## Start SUPPLIED MATERIAL

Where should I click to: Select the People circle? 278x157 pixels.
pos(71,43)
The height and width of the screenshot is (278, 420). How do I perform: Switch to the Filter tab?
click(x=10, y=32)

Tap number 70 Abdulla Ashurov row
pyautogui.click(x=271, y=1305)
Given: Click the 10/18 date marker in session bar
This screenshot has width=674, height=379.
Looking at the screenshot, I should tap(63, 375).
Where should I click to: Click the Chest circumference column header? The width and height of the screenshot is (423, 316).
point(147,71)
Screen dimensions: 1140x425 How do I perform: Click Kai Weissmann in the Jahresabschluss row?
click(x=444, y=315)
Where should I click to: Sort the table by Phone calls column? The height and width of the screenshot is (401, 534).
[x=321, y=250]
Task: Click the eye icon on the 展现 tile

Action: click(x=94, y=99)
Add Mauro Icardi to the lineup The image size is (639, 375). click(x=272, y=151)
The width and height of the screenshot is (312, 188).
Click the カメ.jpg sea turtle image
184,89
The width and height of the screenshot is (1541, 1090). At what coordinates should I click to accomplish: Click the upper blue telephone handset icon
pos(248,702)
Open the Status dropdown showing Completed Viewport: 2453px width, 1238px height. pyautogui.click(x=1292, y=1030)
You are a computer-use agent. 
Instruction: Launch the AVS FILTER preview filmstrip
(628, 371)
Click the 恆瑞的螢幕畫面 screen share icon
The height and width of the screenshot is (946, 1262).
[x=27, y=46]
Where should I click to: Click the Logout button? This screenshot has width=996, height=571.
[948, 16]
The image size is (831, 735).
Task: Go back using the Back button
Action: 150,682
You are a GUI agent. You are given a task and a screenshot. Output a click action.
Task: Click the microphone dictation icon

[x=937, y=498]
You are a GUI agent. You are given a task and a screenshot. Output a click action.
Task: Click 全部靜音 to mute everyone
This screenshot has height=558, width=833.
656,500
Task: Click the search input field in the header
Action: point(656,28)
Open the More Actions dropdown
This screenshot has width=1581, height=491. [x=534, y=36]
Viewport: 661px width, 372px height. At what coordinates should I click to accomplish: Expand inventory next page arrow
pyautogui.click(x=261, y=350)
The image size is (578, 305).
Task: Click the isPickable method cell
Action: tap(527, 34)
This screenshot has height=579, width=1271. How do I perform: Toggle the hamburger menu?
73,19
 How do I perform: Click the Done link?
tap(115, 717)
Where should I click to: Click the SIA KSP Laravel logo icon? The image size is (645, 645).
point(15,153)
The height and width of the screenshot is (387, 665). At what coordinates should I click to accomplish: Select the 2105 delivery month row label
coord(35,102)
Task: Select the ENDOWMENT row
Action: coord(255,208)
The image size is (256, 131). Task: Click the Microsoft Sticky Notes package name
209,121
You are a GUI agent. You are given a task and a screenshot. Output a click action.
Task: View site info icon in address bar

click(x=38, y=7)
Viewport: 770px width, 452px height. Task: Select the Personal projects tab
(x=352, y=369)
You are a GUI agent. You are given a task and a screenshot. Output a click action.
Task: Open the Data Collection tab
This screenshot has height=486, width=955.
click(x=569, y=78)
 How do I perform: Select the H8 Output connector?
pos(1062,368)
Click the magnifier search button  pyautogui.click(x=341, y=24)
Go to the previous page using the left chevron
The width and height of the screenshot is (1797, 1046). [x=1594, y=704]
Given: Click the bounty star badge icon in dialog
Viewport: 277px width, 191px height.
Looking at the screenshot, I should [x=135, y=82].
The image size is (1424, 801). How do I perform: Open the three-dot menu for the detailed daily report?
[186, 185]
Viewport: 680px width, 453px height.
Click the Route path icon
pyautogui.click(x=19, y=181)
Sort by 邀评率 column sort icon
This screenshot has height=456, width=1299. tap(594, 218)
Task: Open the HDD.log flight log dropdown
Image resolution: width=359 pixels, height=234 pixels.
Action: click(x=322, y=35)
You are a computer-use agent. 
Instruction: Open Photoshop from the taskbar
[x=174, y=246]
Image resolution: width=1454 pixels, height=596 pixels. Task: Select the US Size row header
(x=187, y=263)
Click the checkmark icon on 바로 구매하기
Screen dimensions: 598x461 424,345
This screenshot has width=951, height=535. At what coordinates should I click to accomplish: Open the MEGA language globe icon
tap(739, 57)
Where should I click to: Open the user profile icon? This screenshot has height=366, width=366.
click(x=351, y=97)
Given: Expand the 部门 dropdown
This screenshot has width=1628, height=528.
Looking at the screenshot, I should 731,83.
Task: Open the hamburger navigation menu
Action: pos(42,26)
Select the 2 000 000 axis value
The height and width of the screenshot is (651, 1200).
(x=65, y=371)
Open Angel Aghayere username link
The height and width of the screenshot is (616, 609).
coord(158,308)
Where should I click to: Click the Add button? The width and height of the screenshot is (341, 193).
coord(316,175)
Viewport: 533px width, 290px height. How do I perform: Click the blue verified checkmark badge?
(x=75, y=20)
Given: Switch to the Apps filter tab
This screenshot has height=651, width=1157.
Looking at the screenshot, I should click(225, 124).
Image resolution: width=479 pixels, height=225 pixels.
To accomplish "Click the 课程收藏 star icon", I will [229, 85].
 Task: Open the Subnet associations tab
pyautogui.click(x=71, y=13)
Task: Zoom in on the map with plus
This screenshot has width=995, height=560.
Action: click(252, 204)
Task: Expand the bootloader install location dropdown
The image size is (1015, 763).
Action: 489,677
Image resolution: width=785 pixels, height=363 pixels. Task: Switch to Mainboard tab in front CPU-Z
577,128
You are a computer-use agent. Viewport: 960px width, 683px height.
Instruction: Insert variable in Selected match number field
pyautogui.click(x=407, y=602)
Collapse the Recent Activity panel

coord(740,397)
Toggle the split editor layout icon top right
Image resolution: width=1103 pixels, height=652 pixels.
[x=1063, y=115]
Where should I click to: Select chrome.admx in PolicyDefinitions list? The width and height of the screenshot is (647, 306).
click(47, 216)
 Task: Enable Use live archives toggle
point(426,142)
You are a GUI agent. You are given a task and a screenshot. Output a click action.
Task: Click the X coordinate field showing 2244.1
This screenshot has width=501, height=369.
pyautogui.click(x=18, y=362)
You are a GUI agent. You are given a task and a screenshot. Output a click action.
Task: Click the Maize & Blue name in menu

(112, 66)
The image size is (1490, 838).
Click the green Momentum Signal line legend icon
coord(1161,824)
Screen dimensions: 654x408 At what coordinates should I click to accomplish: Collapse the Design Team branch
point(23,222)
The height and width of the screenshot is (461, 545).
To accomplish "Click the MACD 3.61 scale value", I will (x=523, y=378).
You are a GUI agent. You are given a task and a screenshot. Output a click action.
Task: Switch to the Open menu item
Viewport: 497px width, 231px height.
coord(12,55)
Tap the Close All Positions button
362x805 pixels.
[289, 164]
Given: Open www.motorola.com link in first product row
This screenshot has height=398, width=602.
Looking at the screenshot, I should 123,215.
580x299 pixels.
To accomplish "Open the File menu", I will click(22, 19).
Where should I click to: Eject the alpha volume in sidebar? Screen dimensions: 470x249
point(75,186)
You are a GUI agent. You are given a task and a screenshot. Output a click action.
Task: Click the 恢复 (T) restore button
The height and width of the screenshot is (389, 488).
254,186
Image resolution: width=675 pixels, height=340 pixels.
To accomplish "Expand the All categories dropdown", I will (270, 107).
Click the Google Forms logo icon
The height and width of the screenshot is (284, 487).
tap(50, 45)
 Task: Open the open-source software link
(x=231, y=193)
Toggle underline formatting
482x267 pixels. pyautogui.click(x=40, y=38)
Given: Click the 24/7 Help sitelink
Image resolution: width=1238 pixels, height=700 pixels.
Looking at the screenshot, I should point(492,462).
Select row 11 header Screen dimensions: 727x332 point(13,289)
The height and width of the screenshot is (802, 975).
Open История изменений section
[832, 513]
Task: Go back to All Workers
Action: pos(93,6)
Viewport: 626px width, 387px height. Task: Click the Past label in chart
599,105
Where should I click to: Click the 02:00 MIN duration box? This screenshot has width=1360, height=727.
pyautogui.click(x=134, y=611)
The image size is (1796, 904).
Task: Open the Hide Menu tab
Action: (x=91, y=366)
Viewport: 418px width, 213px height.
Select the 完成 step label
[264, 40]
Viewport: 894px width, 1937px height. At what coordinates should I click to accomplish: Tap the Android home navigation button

## End SUPPLIED MATERIAL

__TASK DETAILS__
Return unchanged the stretch of entries from the line containing "Select row 11" through the end of the entries, with both ends included.

__RESULT BELOW__
Select row 11 header Screen dimensions: 727x332 point(13,289)
The height and width of the screenshot is (802, 975).
Open История изменений section
[832, 513]
Task: Go back to All Workers
Action: pos(93,6)
Viewport: 626px width, 387px height. Task: Click the Past label in chart
599,105
Where should I click to: Click the 02:00 MIN duration box? This screenshot has width=1360, height=727.
pyautogui.click(x=134, y=611)
The image size is (1796, 904).
Task: Open the Hide Menu tab
Action: (x=91, y=366)
Viewport: 418px width, 213px height.
Select the 完成 step label
[264, 40]
Viewport: 894px width, 1937px height. At what coordinates should I click to accomplish: Tap the Android home navigation button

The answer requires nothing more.